AI-powered surveillance — 4G cameras (OFITECO/ADIF)
Full-stack service to operate a network of autonomous 4G cameras (solar, no fixed IP) and analyse events with computer vision on railway infrastructure, integrated with the digital-twin platform.
The problem
Watching over stretches of track (ADIF) in locations with no fixed network, no public IP and no power supply.
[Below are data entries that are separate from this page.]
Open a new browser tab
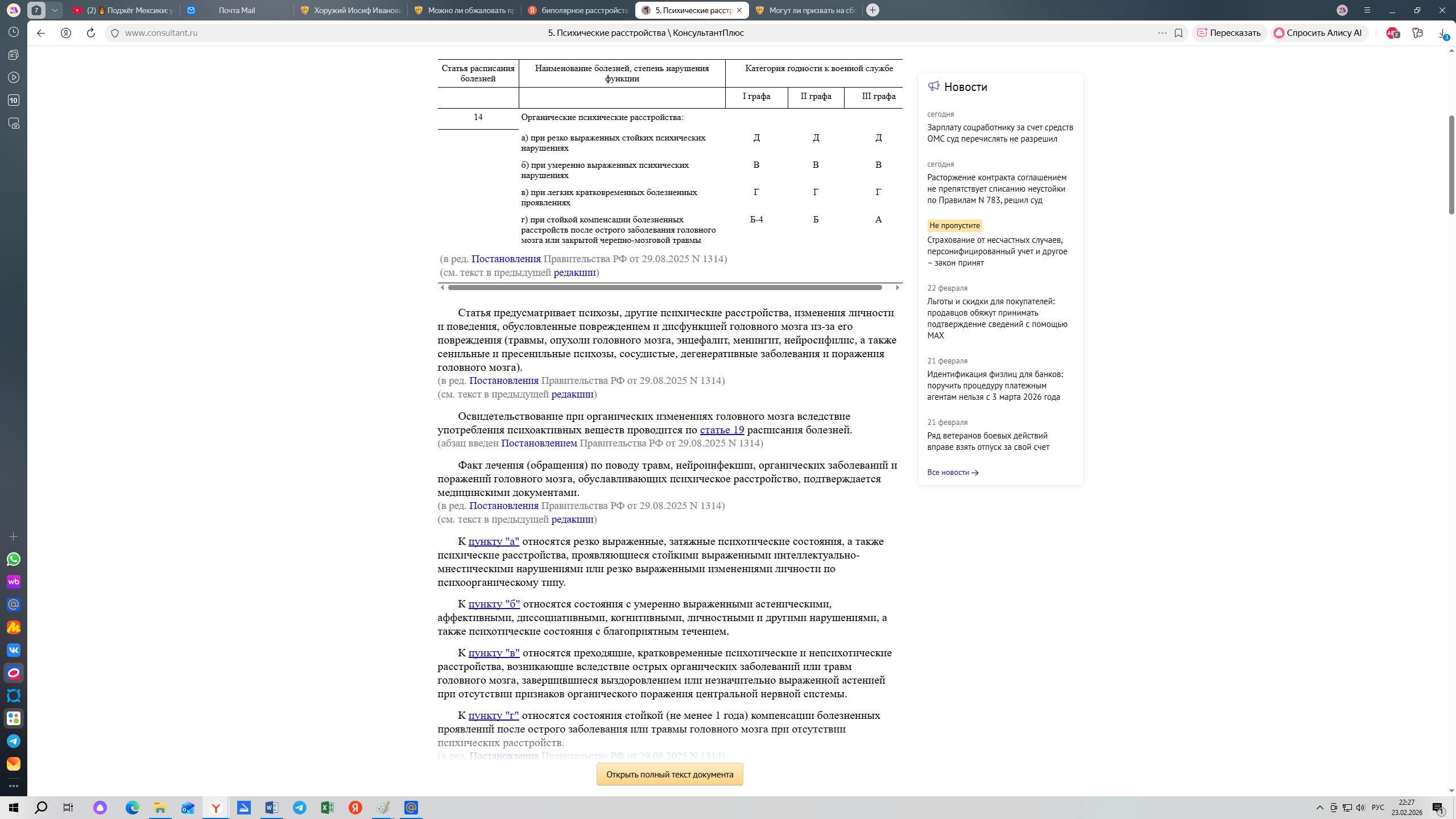Image resolution: width=1456 pixels, height=819 pixels. (x=872, y=10)
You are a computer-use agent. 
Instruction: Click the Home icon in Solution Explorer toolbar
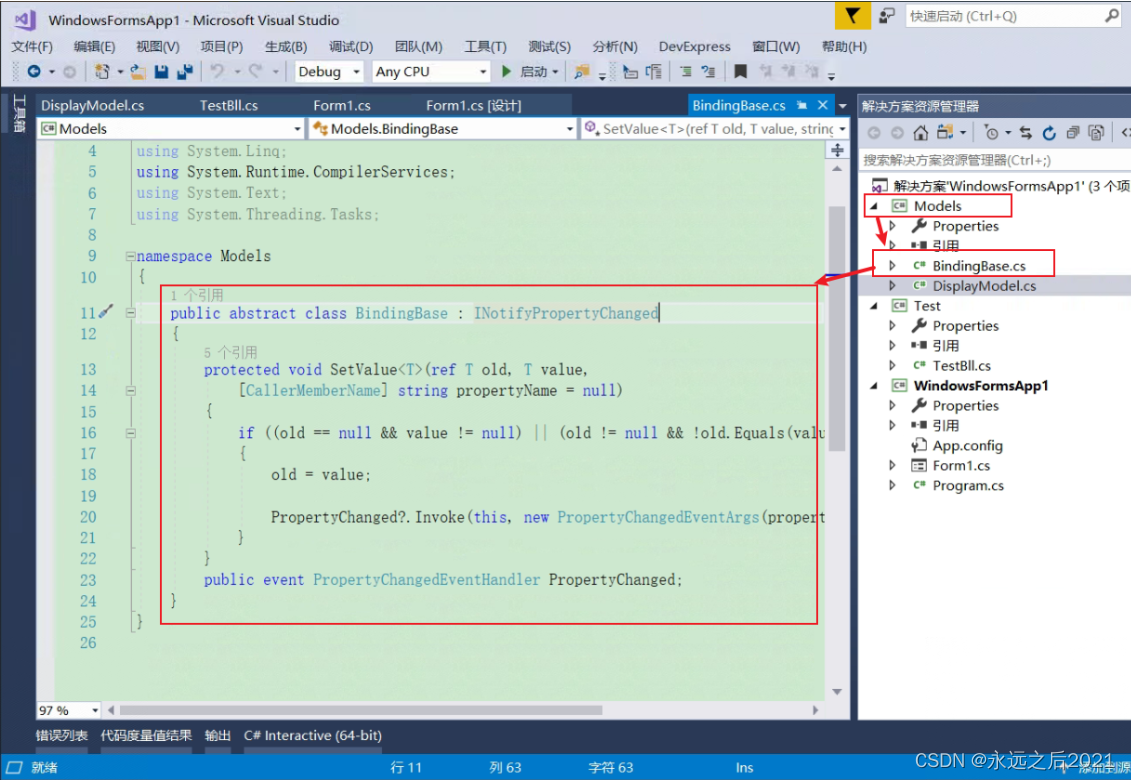click(920, 132)
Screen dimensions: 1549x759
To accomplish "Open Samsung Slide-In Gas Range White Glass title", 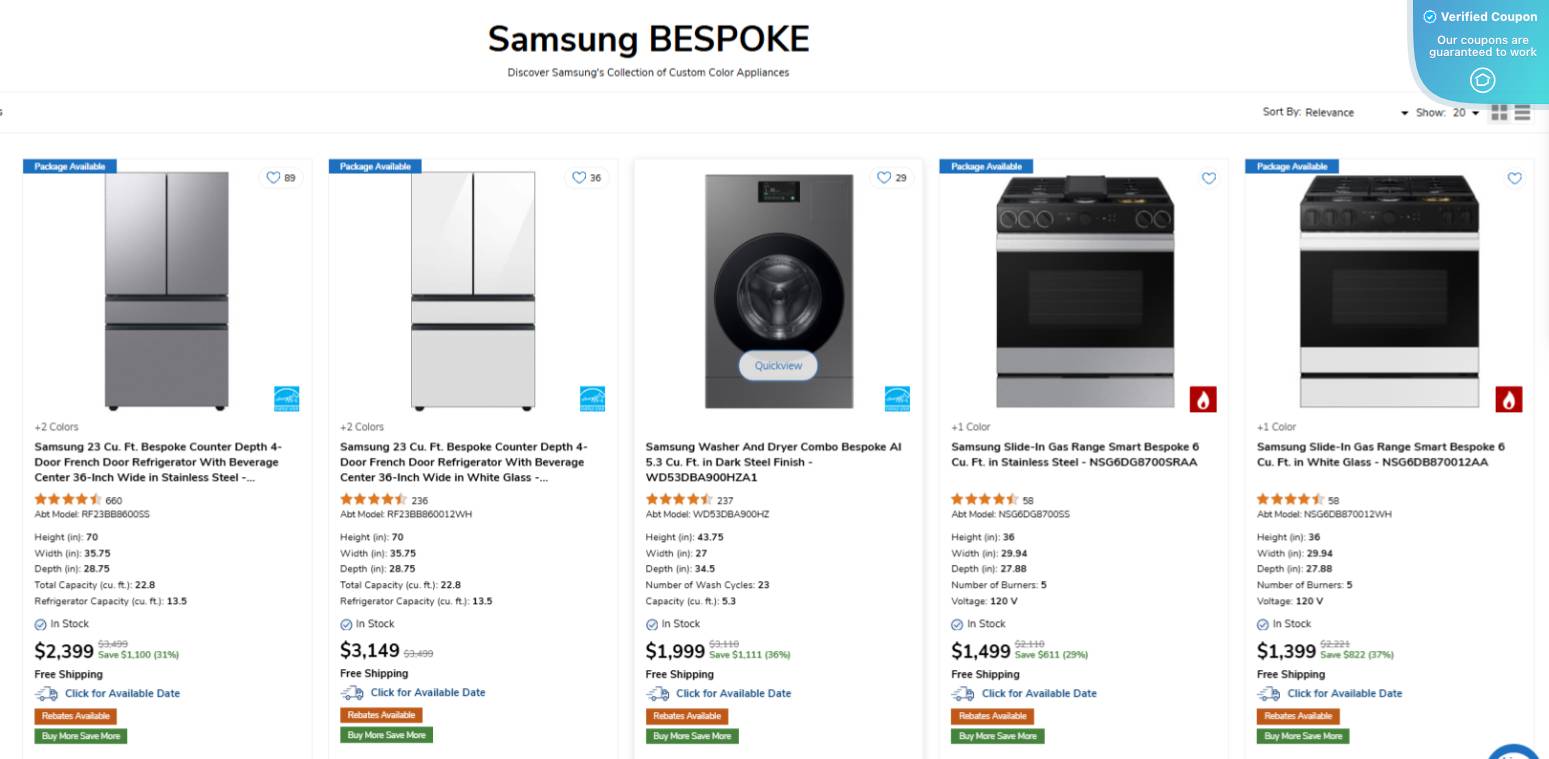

The answer: solar-powered 4G cameras (4K, PTZ, battery) that send JPEG photos every 10 minutes instead of continuous video — to preserve battery and mobile data — plus a backend that operates and analyses them remotely.
What I built
A full-stack web service to operate a network of ~50 4G cameras (Reolink Go Ranger PT G450) from the browser and run optional computer vision on the captures, integrated with the xdata digital-twin platform.
- Control of cameras with no fixed IP via MQTT + Neolink (Baichuan P2P bridge): on-demand capture, PTZ (355° pan / 140° tilt), presets with auto-photo, real-time battery and remote siren / reboot / wake-up.
- MQTT snapshots instead of RTSP: ~90% less bandwidth over 4G, with the camera sleeping between captures to preserve battery.
- Per-camera auto-capture (from 5 min to 24 h), managed server-side (one asyncio task per camera) and persistent across restarts.
- Dual storage: JPEG photo + metadata CSV (battery, status, location) per capture, with gallery and lightbox.
- Computer vision (optional module, CPU-only): a YOLOv8n (ONNX) + zero-shot CLIP + change detection (SSIM) pipeline that detects intrusions (person / vehicle / animal), classifies weather (fog / snow / night) and flags changes against the previous photo, with ray-casting exclusion zones to cut false positives.
Why it matters
- ~€150 per point (solar camera + 4G SIM), no civil works, no cabling: adding a new camera means registering it in the web panel.
- AI on CPU (Intel i5, no GPU): zero inference cost, ~700 ms/photo — plenty for 10-minute capture intervals.
- Photos and CSVs live only on the client’s host (bind mounts), never in a third-party cloud.
Technical metrics (verifiable)
- 30 REST endpoints in 7 groups (Swagger / OpenAPI) · 3 Docker services (Mosquitto · Neolink P2P · FastAPI app) with a multi-stage Dockerfile.
- 63 tests (pytest) · 8-check quality gate before every push (tests, build, syntax, secrets, tech debt, WCAG AA, security, docs).
- Vision pipeline at ~700 ms/photo on CPU with no GPU: YOLOv8n 58 ms + CLIP ~600 ms + change detection ~14 ms.
Stack
Frontend: Svelte 5 · Vite 7 · TypeScript. Backend: Python 3.12 · FastAPI · aiomqtt · Pydantic. Vision: YOLOv8n (ONNX) · CLIP ViT-B/32 · SSIM. Comms: MQTT (Mosquitto) · Neolink P2P. Deployment: Docker Compose.
Professional project at OFITECO (VINCI Group) · private repository.